Lakin imkânlar sınırlı. Birçok Suriyeli gibi yardım bekliyor.
*
“BÖLGEDE ne tür sorunlar yaşanıyor” diye sorduğumda Köroğlu, durumu şöyle özetledi:
* Üçüncü kışa giriyoruz. Birikimi olanlar dahi maddi sıkıntı yaşamaya başladı. Barınma sıkıntısı yaşanıyor. Hatay’da kiralar, neredeyse İstanbul ile yarışır halde. 4-5 aile bir apartman dairesinde yaşamaya çalışıyorlar.
* İşsizlik sonra. Havuç ve pamuk tarlalarında yarı gündeliğe ucuz işçi olarak çalıştırılıyorlar. Öte yandan avukat, doktor gibi işini gücünü bırakıp gelmiş orta sınıftan insanlar var. Dil ve kültür sorunu yaşıyorlar.
* Mülteci statüsünde olmayıp misafir kabul edildikleri için yasal hakları da bulunmuyor. Haklarını arayamıyorlar.
* Eğitim sıkıntısı var.
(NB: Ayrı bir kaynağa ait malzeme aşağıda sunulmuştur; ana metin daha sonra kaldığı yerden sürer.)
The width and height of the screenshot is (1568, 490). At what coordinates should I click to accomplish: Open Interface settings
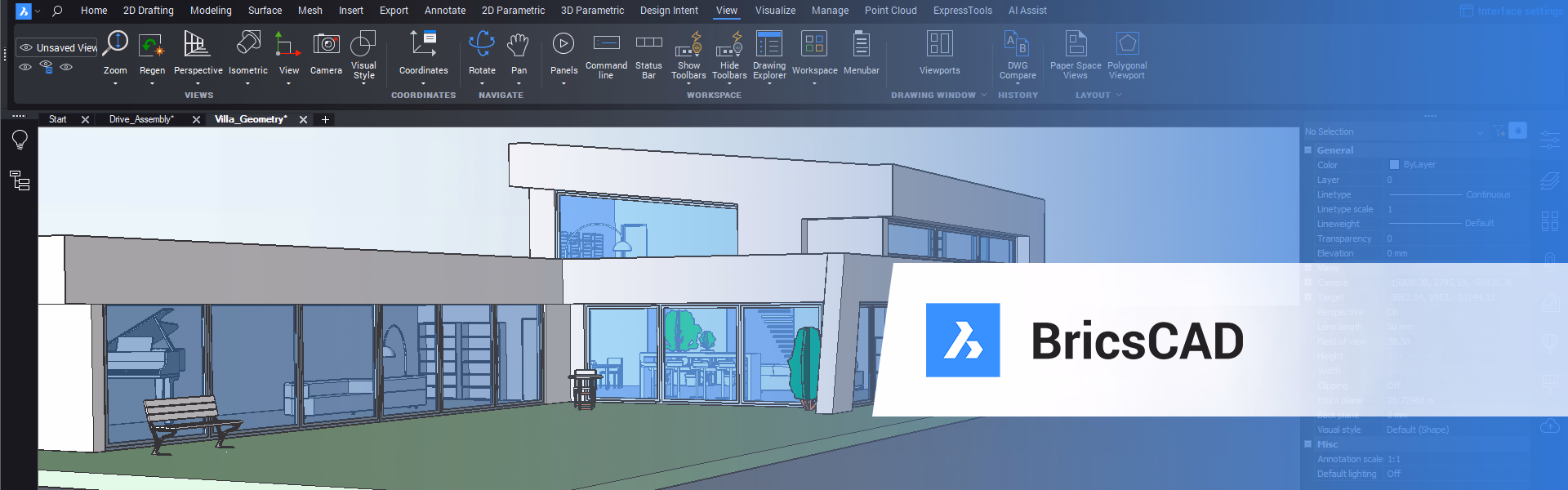click(x=1512, y=11)
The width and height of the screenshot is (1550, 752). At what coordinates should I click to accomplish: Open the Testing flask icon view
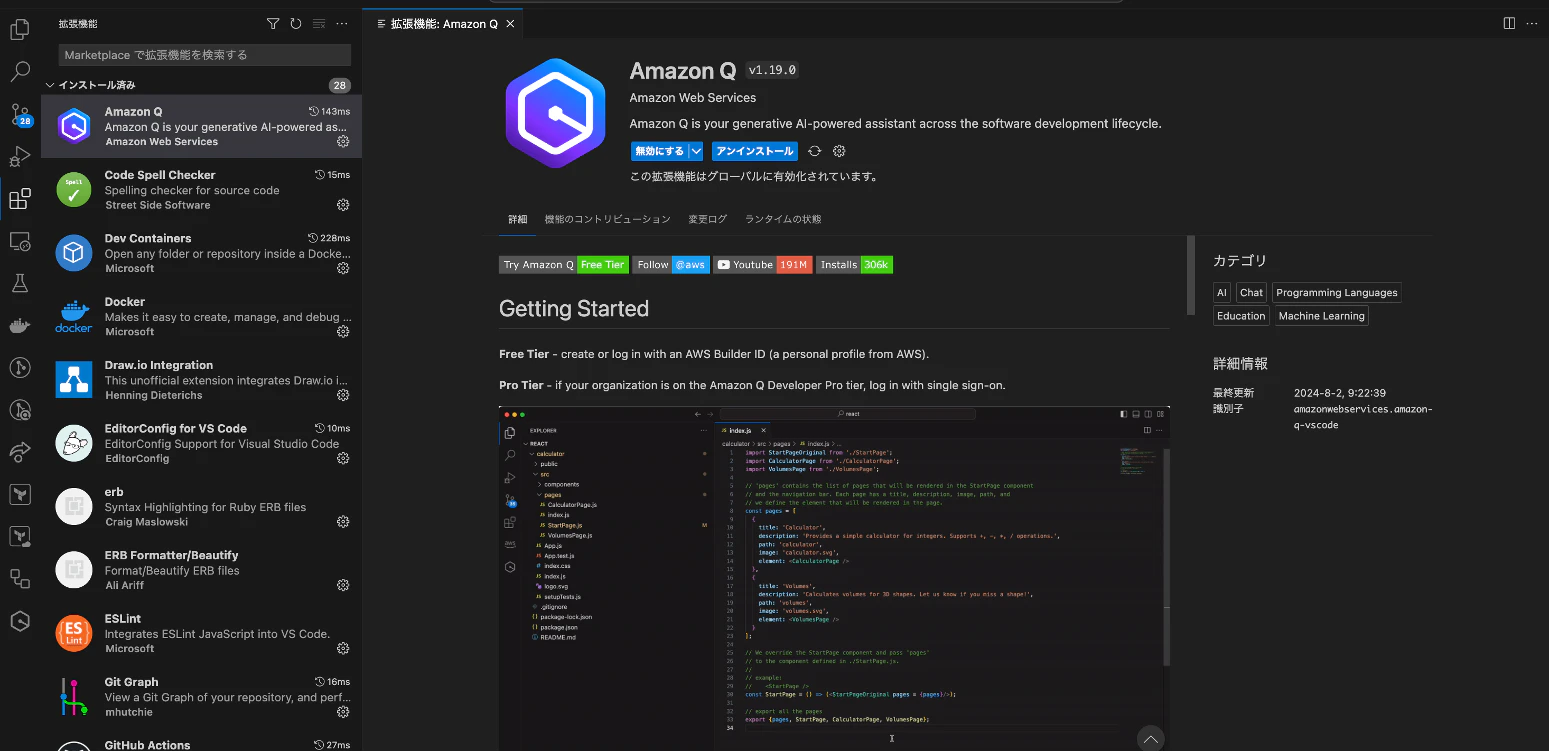click(x=19, y=284)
Bazıları, bombardımandan kaçıp gelmiş, pasaportu değil, kimliği bile yok.
* Kadını, erkeği psikolojik travma yaşıyor. Ülkelerine geri dönmek istiyorlar.
* Göçün başında bölge halkı, gelenlere evlerini açtı. Ancak kalıcı olduklarını görünce, aynı alanı paylaşmak zorunda kalınca, bölgede tansiyon da yükseliyor.
*
HAYATA Destek Derneği, Hatay bölgesinde kamplar dışında yaşam mücadelesi veren 3500 Suriyeli aileye temel gıda ve temizlik ürünleri yardımı yapıyor.
Ailelere kişi başı 30 lira ve artı aile başı 40 lira maddi yardım veriliyor.
İhtiyaçlar, yerel ekonomiye de destek olsun diye bölgeden temin ediliyor. Masraflar ise Alman hükümeti ve Alman Diakonie yardım vakfı üzerinden karşılanıyor.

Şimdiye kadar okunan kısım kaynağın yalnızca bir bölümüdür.